Amaya Inc. (NASDAQ: AYA) reported earnings on Tuesday, and the stock shed more than a third of its value for absolutely no good reason.
I’m going to show you why. Then I’ll explain why Amaya stock is literally a generational opportunity to buy now that has at least 300% upside. No, I’m not kidding.
Amaya is a Canadian comany that made headlines last year when it purchased the online poker websites PokerStars and FullTilt for $4.9 billion. Online poker had been spiked by the U.S. government in 2011, and while these platforms were still operating overseas, Amaya had hopes that one day they might re-enter the U.S.
Subsequent to that, Amaya sold off its non-core assets and started ramping up its online casino and sportsbook offerings. As I’ve written before, online gaming is a cash cow. If Amaya can get back into the U.S., in addition to its overseas expansion and new products, its potential is gigantic.
What Hit Amaya Earnings
So what happened on Tuesday that spooked investors? Currency issues. As we know, both the U.S. dollar and Canadian dollar are very strong against the euro. Amaya management said that has chopped 19% off the purchasing power of its customer base. The result is an impact on revenues – to the tune of 13%. Amaya also said its stock will also see profits decline from a range of $1.76 – $2 a share to $1.66 to $1.75 a share.
To which I say, “So what?” Forex effects are a fact of life, and they happen in both directions. Every global company deals with it. For whatever negative effects are happening now, a positive will occur down the road. What matters is business when measured in constant currency. Amaya revenues were up 19% on that basis.
Even with forex issues, Amaya stock saw third-quarter revenue up to $325 million from $300 million, and earnings per share rise from $80 million to $91 million. The suspension of its operations in Portugal pending a government regime change cut $9 million off net income. The other piece of news that negatively impacted Amaya stock was the delay of its sportsbook rollout.
Yet there is nothing here that jeopardizes Amaya’s long-term prospects, and certainly does not justify lopping a billion dollars off its market cap. Moreover, Amaya received its golden ticket to enter the U.S. poker market in New Jersey at the end of September. It expects to roll out in the first half of 2016.
There are also movements to bring online gambling to Pennsylvania, Delaware, Nevada and California. These state governments are always strapped for cash, so the opportunity to tax gambling, which always brings in big money, is like throwing filet mignon to a dog.
Valuation and Opportunity
Let’s look at valuation, and see why this is an even more incredible opportunity than it was when I first discussed it.
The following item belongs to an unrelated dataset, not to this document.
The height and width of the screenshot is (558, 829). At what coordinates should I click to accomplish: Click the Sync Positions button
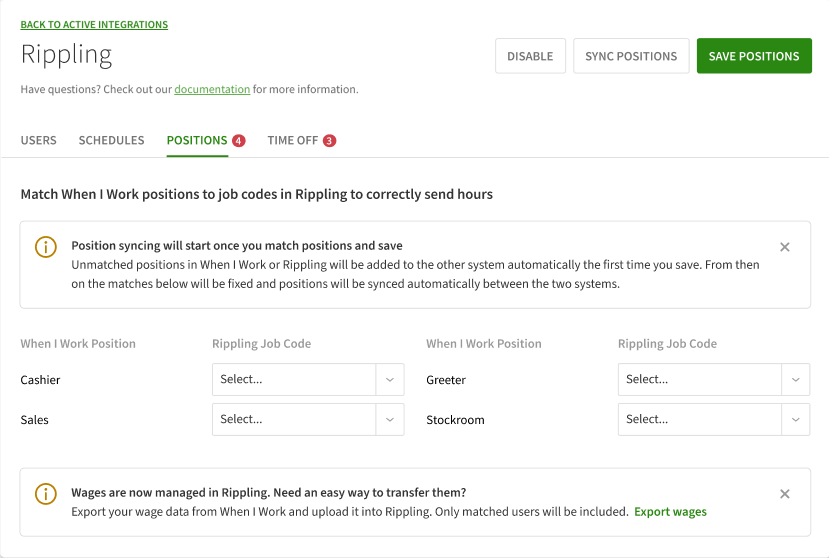(x=631, y=57)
After the acquisition last year, I said that rival PartyGaming had been valued at $8.5 billion based on $507 million in EBITDA (earnings before interest, taxes, depreciation and amortization), or 17.7 times cash flow. Amaya management has guided fiscal year 2015 EBITDA to $446 million, which is 11% less than what PartyGaming made. Thus, the fair value based on EBITDA alone would be $7.57 billion – almost 50% more than the original acquisition price!
That puts fair value on Amaya stock at $56. As I write, it trades at $15. None of the current EBITDA estimates even includes sportsbook revenue or New Jersey poker revenue.
There’s even more to like. Since the acquisition, Amaya’s balance sheet has improved. It sold off non-core assets and paid down $690 million of its debt, while also repurchasing $45.5 million worth of stock. The reduction in debt saves Amaya $62 million in interest. That’s what Amaya can do with all that EBITDA.
I see nothing to justify the sell-off to $15. I added to my long position, and suggest you do the same.